> What to produce:
No pictures, please. Output the lines from the start of the data through the line that contains "Given: Click the arrow button beside dude.png", both included, exactly as they stand.

> Provided records:

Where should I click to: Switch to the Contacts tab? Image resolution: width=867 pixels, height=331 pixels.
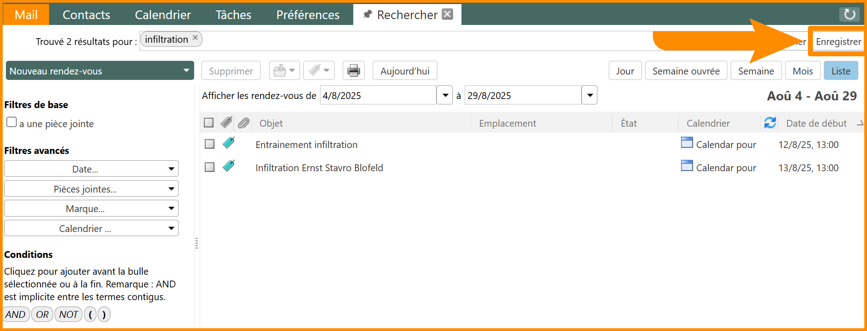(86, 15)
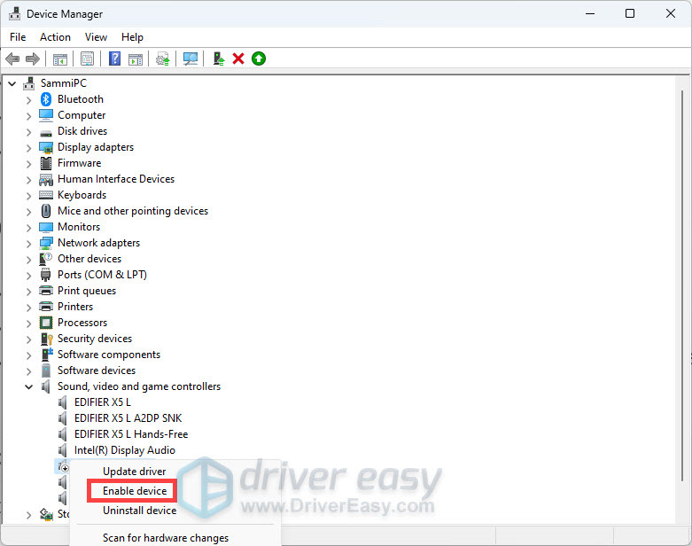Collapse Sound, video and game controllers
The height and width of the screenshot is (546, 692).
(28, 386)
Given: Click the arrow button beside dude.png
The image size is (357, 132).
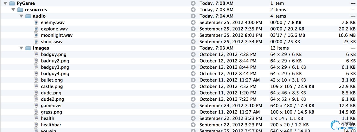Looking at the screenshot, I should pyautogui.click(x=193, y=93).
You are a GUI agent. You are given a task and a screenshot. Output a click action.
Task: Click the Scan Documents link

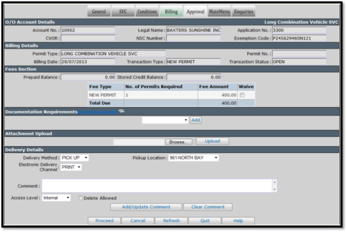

> Answer:
Where should I click to: Switch to the Contacts tab? Image resolution: width=867 pixels, height=331 pixels.
(86, 15)
Collapse Sound, video and game controllers
The height and width of the screenshot is (546, 692).
(28, 386)
Given: Click the arrow button beside dude.png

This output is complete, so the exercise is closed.